Glenn Stevens, executive director of the Detroit Regional Chamber’s MichAuto association, speaks regularly to auto companies, trade groups and lawmakers. He said there has been "no shortage" of communication with the Trump administration, which he acknowledged is listening.

"There's a real fear that there's going to be failures in the supply chain," Stevens said. "This is a very precarious thing you're doing not just with an industry but an economy."

Trump has said he set April 2 as the deadline for his reciprocal tariffs to go into effect because he’s “a little superstitious” about April 1 — April Fool’s Day.

Some auto industry executives have pinned their hopes on April 2 coming and Trump agreeing to have U.S. trade representatives renegotiate the USMCA instead of imposing tariffs.

“That could very well be where we’re heading,” Stevens said. “Let’s hope that’s where we’re heading because … everybody’s delaying decision-making. Products on hold. (Vehicle) launches are pulled back. And this is on top of the EV pullback that we already had.”
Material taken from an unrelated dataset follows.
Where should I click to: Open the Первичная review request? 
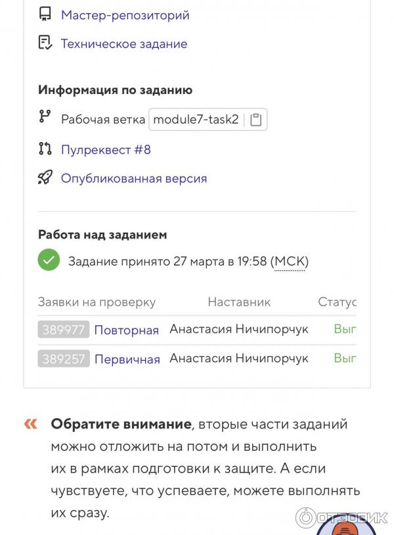(125, 360)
Automakers are looking for a consistent policy, which is not what they have witnessed in recent weeks as tariffs on Canada and Mexico were switched on and off, and as Trump continues to threaten higher tariffs on others, said Terence Lau, dean of Syracuse University's College of Law and a former trade expert for Ford.

"It's impossible to keep up with day-to-day or week-to-week changes," he said. "The auto industry makes plans months in advance, if not years. So it's just impossible to plan."
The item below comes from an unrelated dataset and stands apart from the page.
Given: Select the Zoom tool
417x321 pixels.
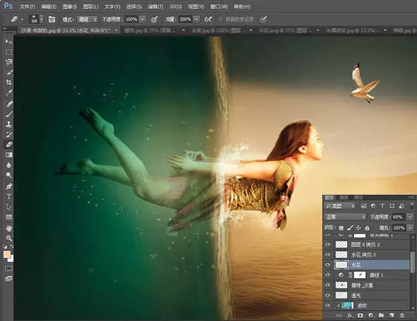Looking at the screenshot, I should pyautogui.click(x=9, y=238).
But he said the Detroit Three are sure to keep up their behind-the-scenes lobbying efforts in coming weeks, and will continue to seek a "partnership with the administration" where both sides can come away with something from the tariffs, and tariff threats.

"I mean, there is a shared goal here, which is American competitiveness and profitability of American car companies," Lau said. "That is a shared goal. Well, how do you reach that without creating what Farley calls a giant hole in the U.S. auto industry?"